2.3. SF6 Simulations

Sulfur hexafluoride (SF6) is a potent greenhouse gas used as a dielectric in high‐voltage industrial electrical equipment. It has only a minor sink in the mesosphere, resulting in an extremely long atmospheric lifetime estimated somewhere between 850 and 3,200~years (Maiss & Brenninkmeijer, 1998; Ray et al., 2017). Due to its near‐conservation in the atmosphere and to its surface emissions being related to electrical power consumption, it is analogous to fossil fuel‐derived CO2 and is frequently used to evaluate the large‐scale transport in atmospheric models (Denning et al., 1999; Krol et al., 2017; Patra et al., 2011; Peters et al., 2004). The global atmospheric growth rate of SF6, and hence its global emissions source, is particularly well constrained by available observations (Levin et al., 2010).

We created an initial condition for SF6 in January of 2000 by spinning up TM5 from an all‐zero concentration field using a pseudo‐SF6 tracer with exponentially growing emissions. Surface fluxes were derived from the EDGAR emissions inventory for SF6, version 4.2 (European Commission, 2011). This inventory manifests approximately exponential growth in global SF6 emissions in the 1970s and 1980s. Fitting an exponential growth model to global emissions from 1970 to 1990 yields a growth rate of 0.08 year−1. TM5 was integrated with this pseudo‐SF6 tracer using repeating meteorology representing the year 2001 for 56 years, until the mole fractions throughout the atmosphere were growing at the same exponential rate to within 10%. The global tracer mole fractions were then scaled using a single multiplicative factor such that the lowest level of the model over the oceans agreed optimally with the NOAA marine boundary layer surface for SF6 in January 1997, created from NOAA flask measurements using the methods of Masarie and Tans (1995) and measurements at stations listed in Table S1 in the supporting information. SF6 emissions from 1997 onward were set to the EDGAR values scaled to agree with annual global atmospheric growth rates as estimated from the NOAA marine boundary layer surface.

The initial SF6 condition for GEOS‐Chem was created by first remapping the TM5 field for January 2000 onto the GEOS‐Chem grid. GEOS‐Chem was then integrated forward using the scaled EDGAR fluxes until January 2005, with the intention of minimizing spin‐up artifacts from TM5 transport. The resulting 2005 field was then scaled back to 2000, once again made to agree optimally with the NOAA marine boundary layer reference surface.
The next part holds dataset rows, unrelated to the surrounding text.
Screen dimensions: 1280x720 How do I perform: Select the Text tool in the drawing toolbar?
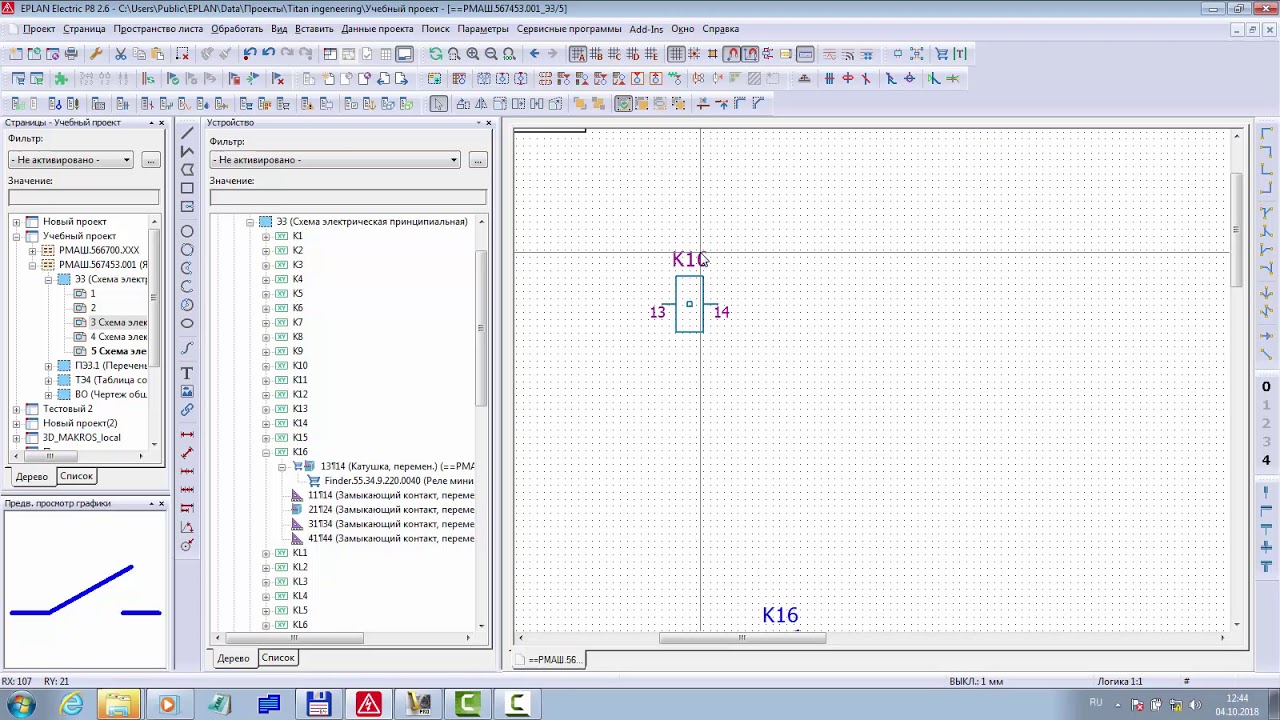click(187, 373)
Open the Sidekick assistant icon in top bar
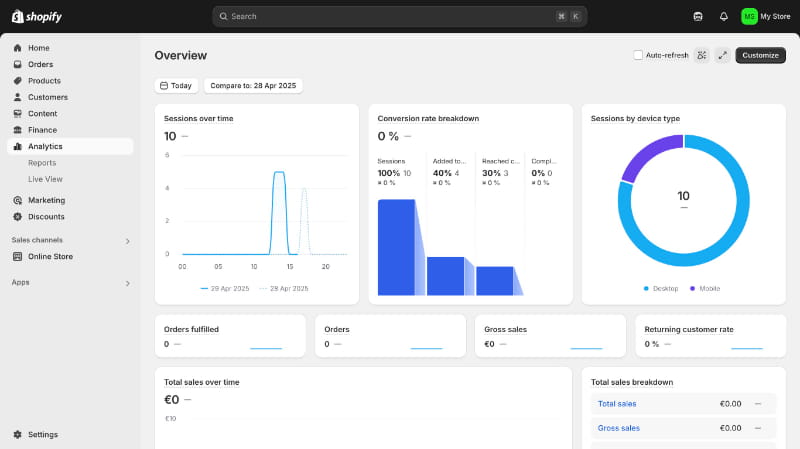The width and height of the screenshot is (800, 449). click(698, 16)
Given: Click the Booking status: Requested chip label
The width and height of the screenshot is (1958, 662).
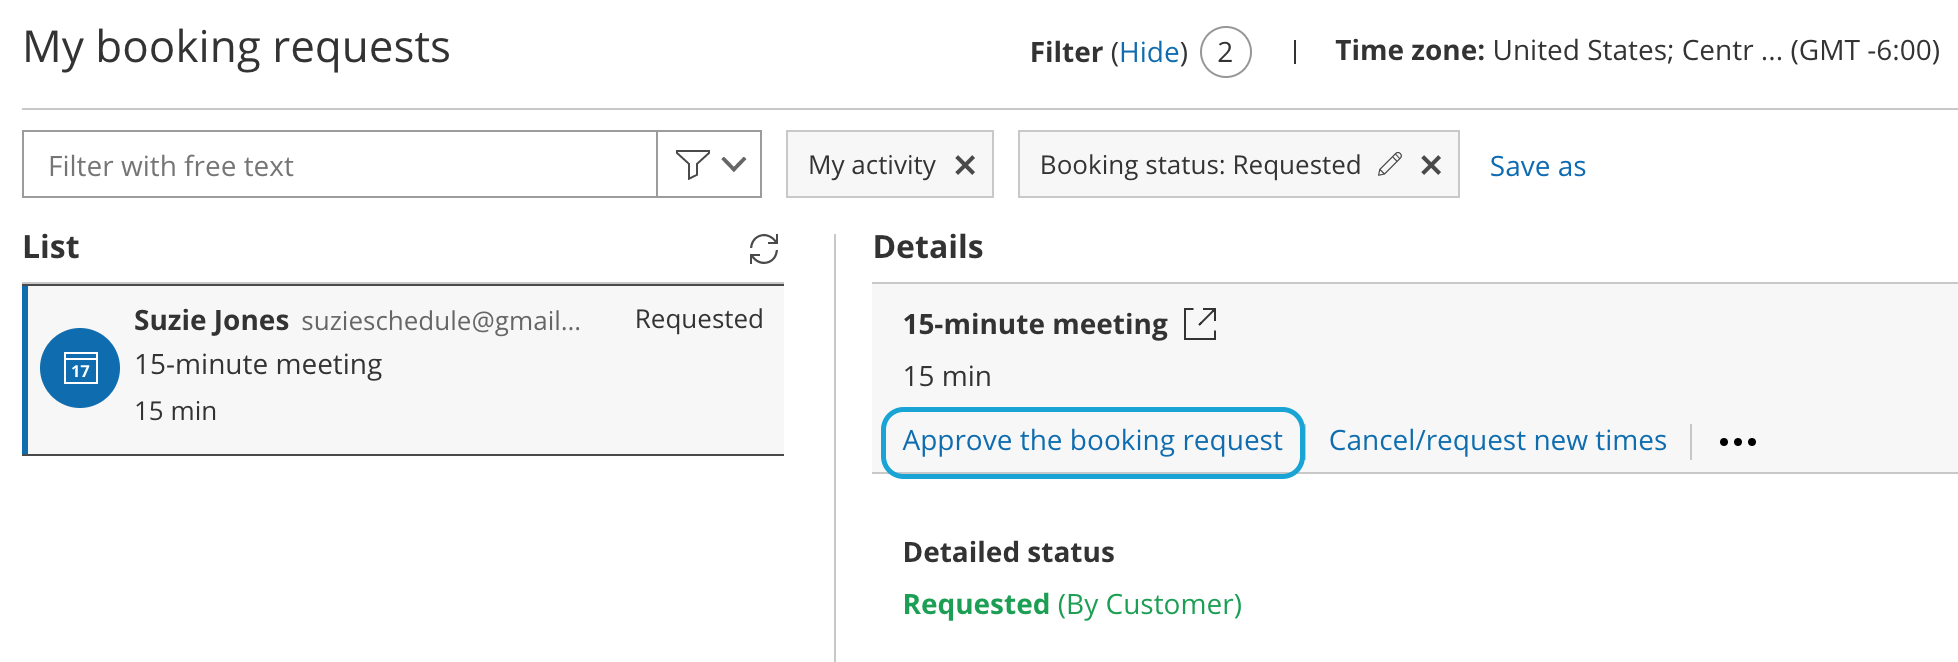Looking at the screenshot, I should pyautogui.click(x=1199, y=165).
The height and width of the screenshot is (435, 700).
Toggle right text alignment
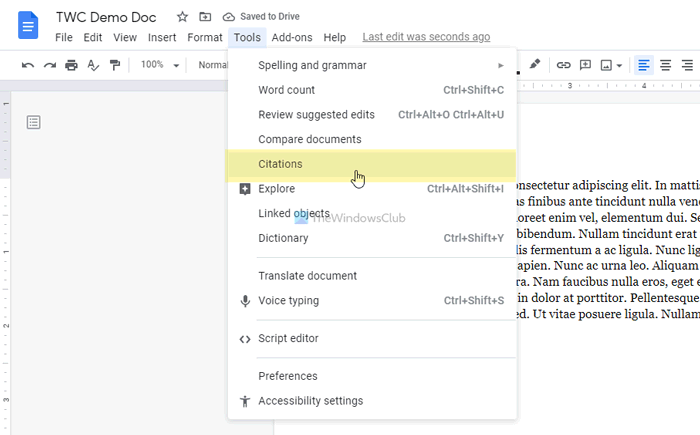pyautogui.click(x=687, y=65)

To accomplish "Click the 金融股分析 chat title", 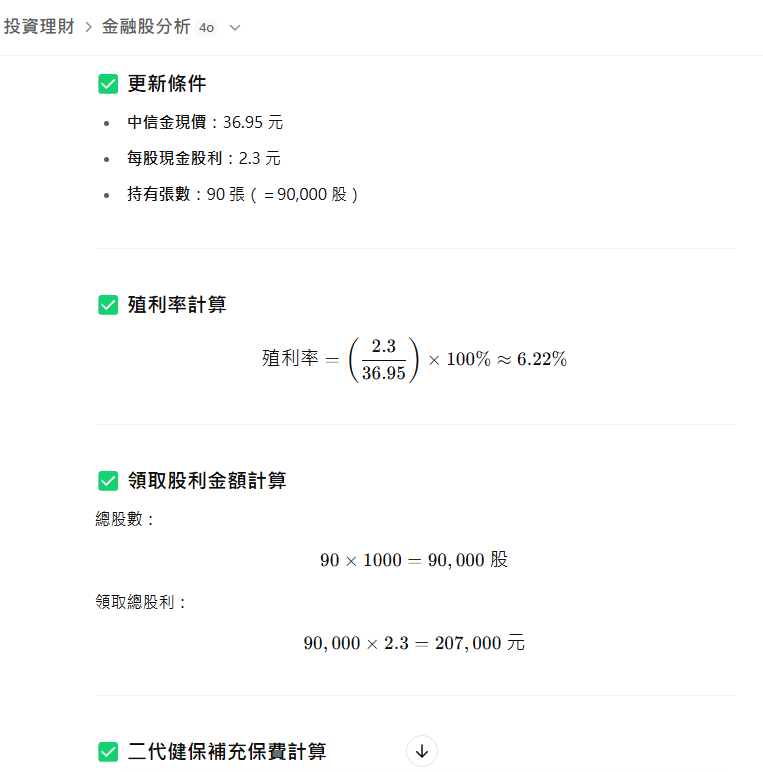I will (146, 27).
Models are run from 2000 to 2010 and sampled at locations of NOAA marine boundary layer reference stations where SF6 measurements are available (see section 2.4.3).

2.4. Available Observational Constraints

2.4.1. Column‐Averaged CO2 From Space

The OCO‐2 satellite was launched in July 2014, with the goal of estimating atmospheric CO2 mole fractions from spectroscopic absorption features of CO2 and O2 in the near‐infrared spectrum (Eldering et al., 2017). The most constrained feature of CO2 in a given sounding is the pressure‐weighted column average or X CO2. It is this quantity that is the primary objective of the OCO‐2 retrieval system. Evaluation of OCO‐2 retrievals against constraints from the Total Carbon Column Observation Network, models, and in situ CO2 measurements has identified biases in the X CO2 retrievals and provided necessary data to perform a bias correction (Wunch et al., 2017). The resulting bias‐corrected X CO2 is presented to inverse models for flux estimation. For the results in this paper, we focus on the Land Nadir soundings from OCO‐2, those soundings in which the instrument is directly over land and imaging straight down at the subsatellite point.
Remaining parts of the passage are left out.